Why would any site want to rank for a keyword that wasn't really relevant for the content anyway? That kind of traffic has almost no value unless you are getting paid for ad impressions.
In my post above I mentioned being inspired to write about something due to gaining insight from another source. In so doing, the primary and secondary supporting keywords of the topic will likely become common ground that may be able to influence SERPs for my perspective.
That in turn might nudge me up close to the authoritative source in SERP. And this is where the VALUE comes in. By having a supporting point of view that mostly agrees with the original source, but that may also build on the perspective in ways not mentioned in the original, we are backing-up what is being presented. That can help build trust. This becomes especially powerful when a topic can transcend cultural conditioning (as leosghost would say) to the point where a topic can reach accord irrelevant to our place on the planet. When we find precious ideologies that tumble into those funnels we can be certain we have found something that is more in tune with our intrinsic understanding of our outer world. Hopefully that will lead us closer to unity rather than deeper division. So, I would say that type of traffic has tremendous value over and above financial compensation.

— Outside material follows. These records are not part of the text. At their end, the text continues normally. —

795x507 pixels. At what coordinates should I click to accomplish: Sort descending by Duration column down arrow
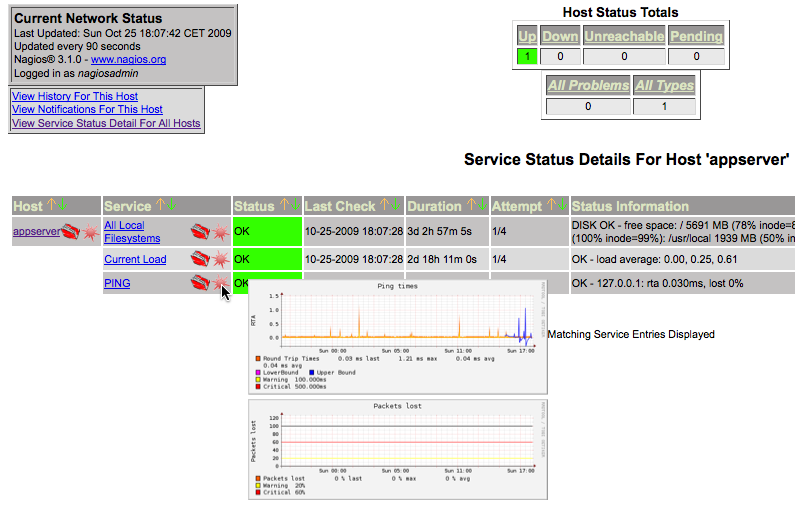click(x=483, y=206)
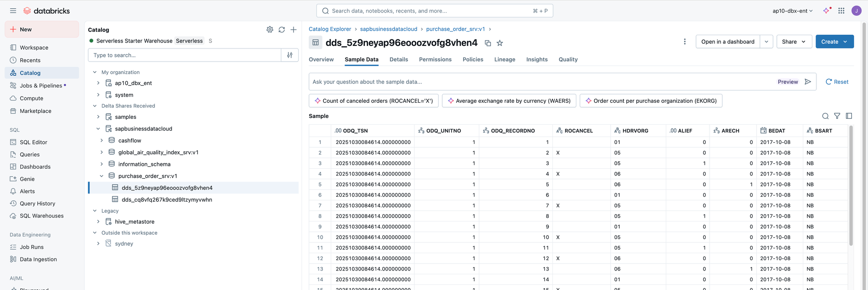Open the kebab menu beside table title
Image resolution: width=868 pixels, height=290 pixels.
(684, 42)
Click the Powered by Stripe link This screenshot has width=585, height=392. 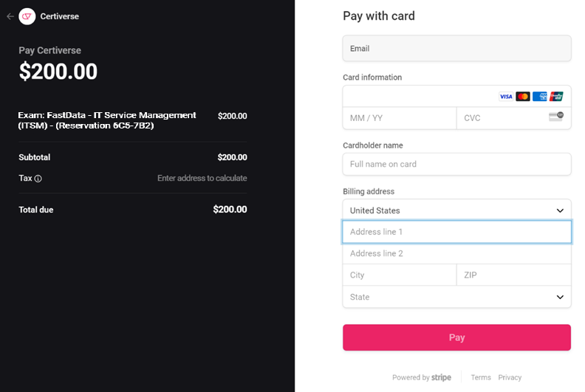click(422, 377)
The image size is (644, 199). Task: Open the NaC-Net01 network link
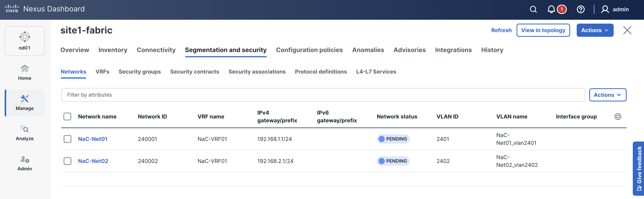coord(93,139)
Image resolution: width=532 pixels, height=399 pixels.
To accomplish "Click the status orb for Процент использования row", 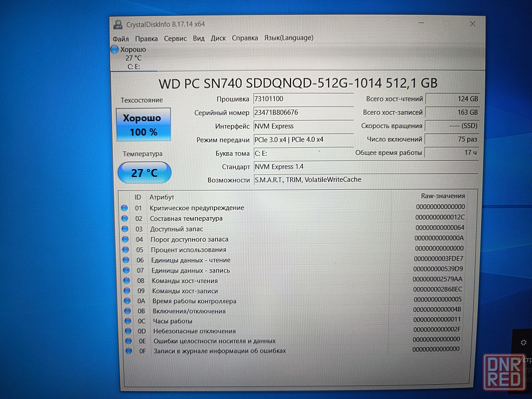I will (x=125, y=250).
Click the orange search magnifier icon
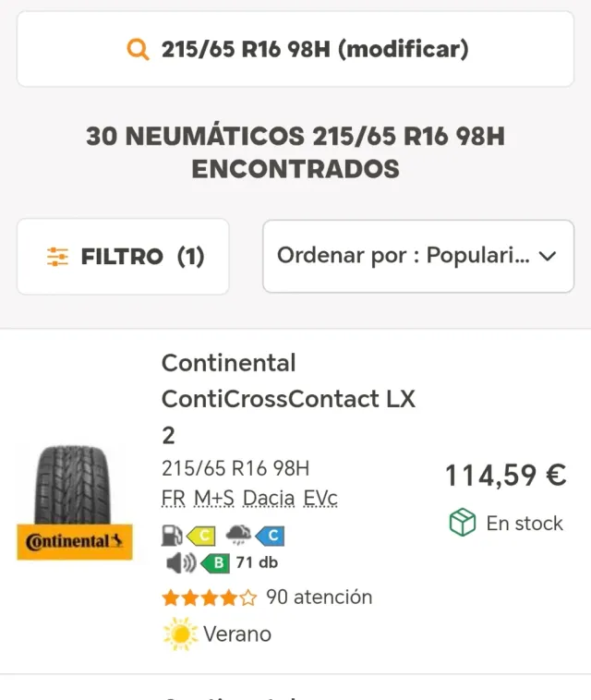 138,50
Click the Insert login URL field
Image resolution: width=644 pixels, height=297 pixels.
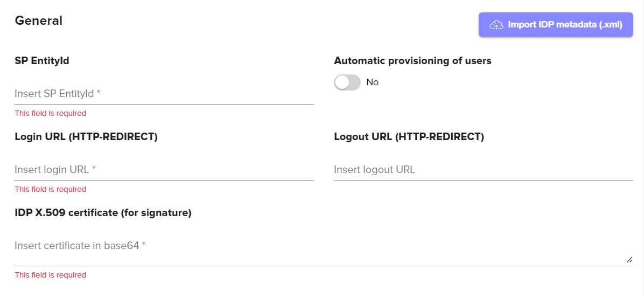[x=164, y=170]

To try to explain what I've said above consider this. The key for me is that I may be digging into a perspective that is foreign to my Canadian French/English cultural perspective but no less important. When I recognize the value of the author's knowledge I reach a realization that this knowledge needs to be presented to readers of my cultural environment in a manner that won't offend them but warm them up to the possibilities. Due to it being a foreign source the topic is sometimes steeped with keywords for which there is no French or English equivalent. It then becomes my effort to find the theory that it most closely resembles (not make up my own) in my culture and build a bridge of understanding between the two sources to reinforce it as a source of something worth understanding. In this case I would definitely want to rank for the keywords of the original source but then build my own new set of keywords that will explain it to the people of my culture. A primary reason for this is because a person of my culture might have overheard an interesting conversation (framed around foreign keywords even though spoken in English or French) while out in public and decide to research it. But if they are only getting results from a foreign perspective (using the foreign keywords) they might become discouraged in trying to further understand it and therefore dismiss it. Whereas if they can find a source closer to home that has been "ideologically translated" (even though the original may be in English but catering to the "in the know crowd") they might say ah hah, I'm not the only one over here who recognizes some value here.
Anyway I just hit a wall here. I don't know if my points are going to be understood in their proper context. This response was very difficult for me to translate from my pattern way of thinking, into verbal expression, and finally into proper English and convey it to my fingers. I've been mulling this over for close to 2 hours. All my neurons are now firing together and I'm losing my focus, there's smoke coming out of my forehead, so I have to get out for a bicycle ride to cool down!
I guess tedster's view is from a more commercial perspective -- nothing wrong with that because that's his bread and butter and/or his preferred focus. As I often like to do I'll give a counter view, not to be confrontational, but for the sake of provoking debate which often helps us whittle down a topic until we collectively exhaust it. That is usually the point where we've reach a consensus that we have the OP in proper perspective -- though not necessarily resolved, if there is even a resolution. Many times there is no such thing as a cut and dry right or wrong outcome.